Segment Start: Input records

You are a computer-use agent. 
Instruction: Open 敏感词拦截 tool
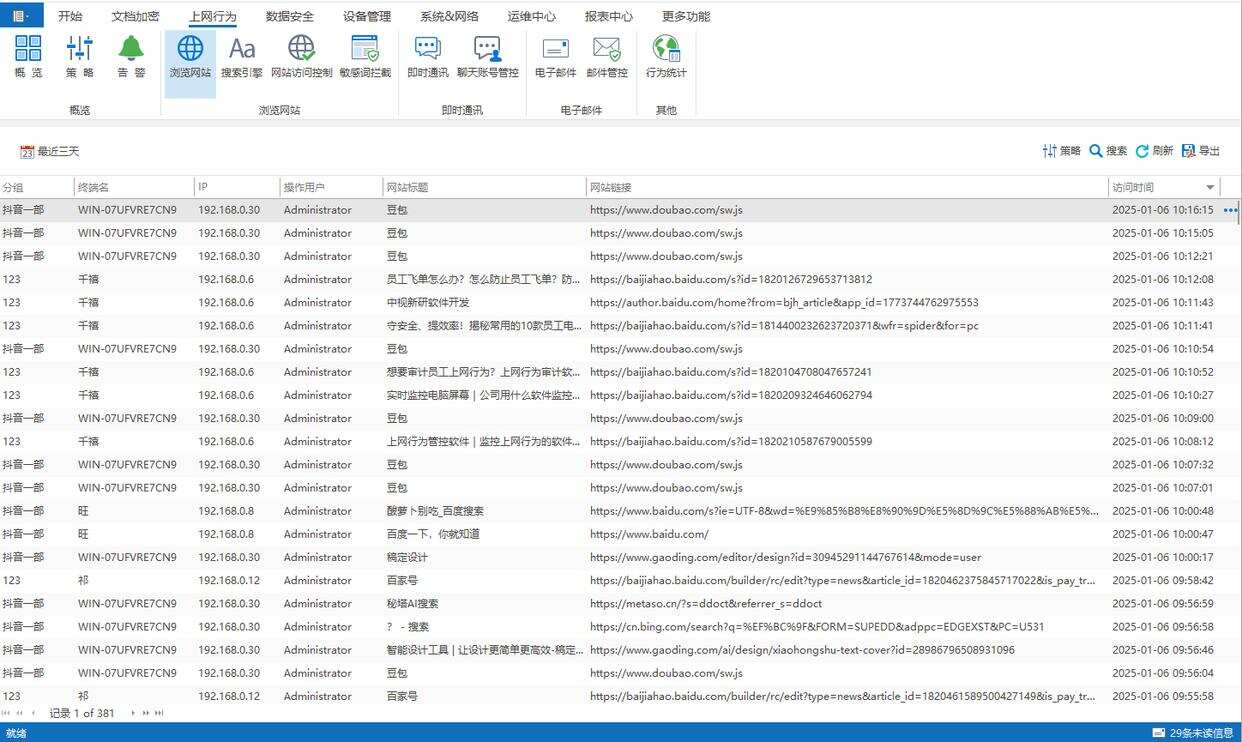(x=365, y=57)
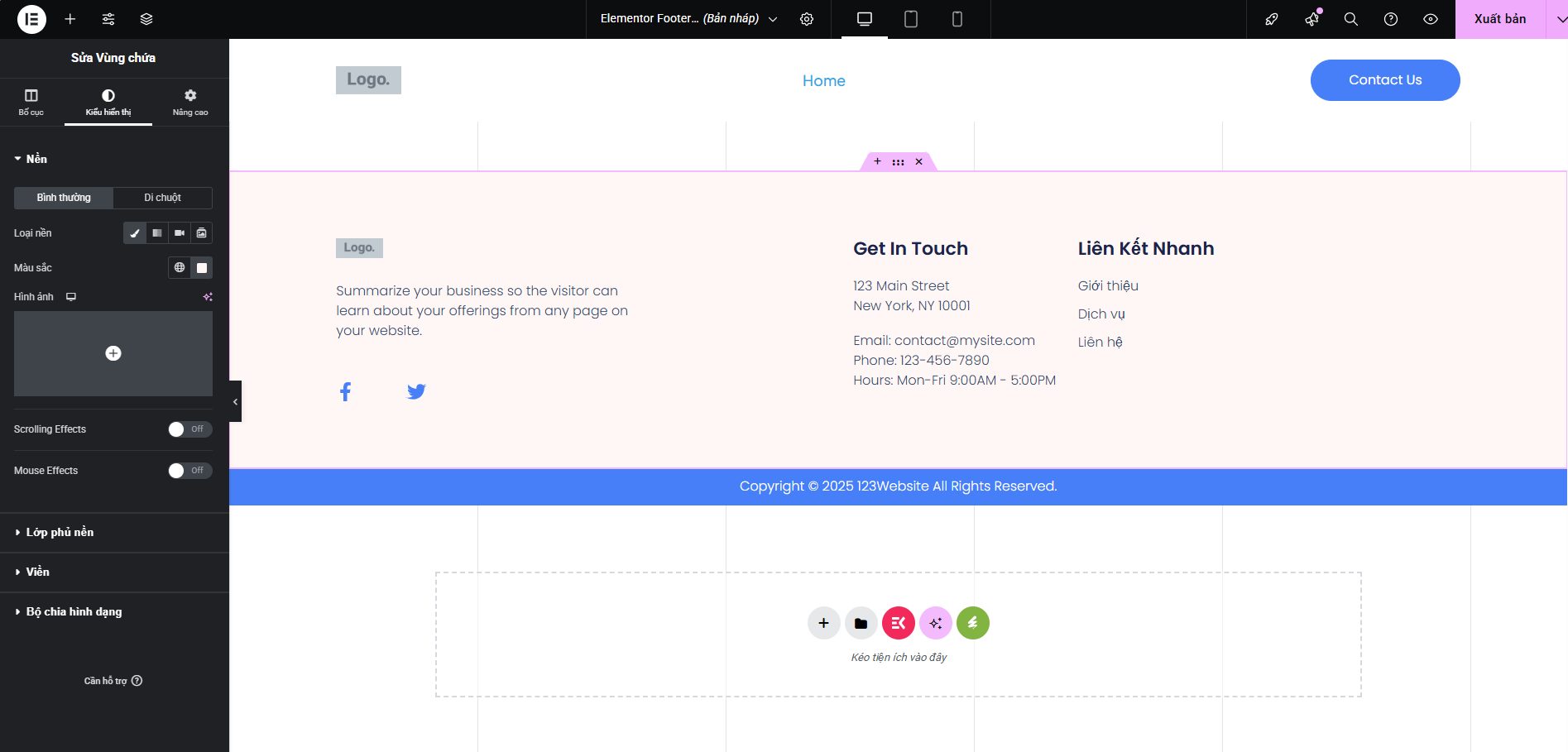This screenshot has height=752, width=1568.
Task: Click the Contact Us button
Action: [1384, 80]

Segment End: Input records

Please restate the data word for word, leaving out any picture it holds.

● **Task output**:
You are a computer-use agent. 
Instruction: Open 敏感词拦截 tool
(x=365, y=57)
This screenshot has height=752, width=1568.
Task: Click the Contact Us button
Action: [1384, 80]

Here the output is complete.